January 15, 1992|By Lyle Denniston | Lyle Denniston,Washington Bureau of The Sun

WASHINGTON -- The Supreme Court sternly warned states yesterday not to put up election barriers that make it hard for small splinter parties to get started by running candidates for local offices.

The 7-1 ruling nullified an Illinois law that required a new, Chicago-area political party, comprising mainly black candidates and their black voting supporters, to gather far more voter signatures to get on a local ballot than the number needed for statewide ballots.

Justice David H. Souter's opinion for the majority said that states must meet a heavy burden when they seek to prevent "like-minded voters" from gathering in new parties "in pursuit of common political ends."

The ruling struck down a law that Illinois had adopted after the Supreme Court in 1979 had voided a law that made it difficult for the Socialist Workers Party to get on local election ballots. Under the new law, the Harold Washington Party -- a splinter group named after the late black mayor of Chicago -- was denied the right to get candidates for Cook County offices on the ballot, because it did not get 25,000 voter signatures in each district in which it sought to run candidates.

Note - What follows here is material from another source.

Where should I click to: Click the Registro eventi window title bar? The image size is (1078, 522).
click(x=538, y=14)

If the party had wanted to run statewide candidates, it would have had to get only 25,000 signatures from all across the state. Thus, the law's effect was to make it more difficult for the Washington Party to mount campaigns in Cook County than statewide.

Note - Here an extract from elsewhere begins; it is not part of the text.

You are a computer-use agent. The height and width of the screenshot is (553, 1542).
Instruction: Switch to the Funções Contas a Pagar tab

Because the party was given temporary permission to run its candidates in Cook County elections in 1990, while the case moved forward, it did get on the ballot, and it won enough votes to be recognized officially as a new party -- if its temporary victory was translated into a permanent one by the Supreme Court. The ruling yesterday went far toward doing just that, but fell short because the justices sent the case back to state court to explore a different issue on access to the ballot.

Justice Antonin Scalia was the lone dissenter. The court's newest justice, Clarence Thomas, took no part in the ruling, since it arose before he joined the bench.

Justice Thomas did write his first ruling for the court yesterday, in a technical case involving the kinds of damage verdicts that can be won against federal government agencies.

It was a unanimous ruling giving those who sue the federal government a chance to win larger damage verdicts for harm caused by federal officials or employees.

The Thomas opinion rejected arguments made by the Bush administration.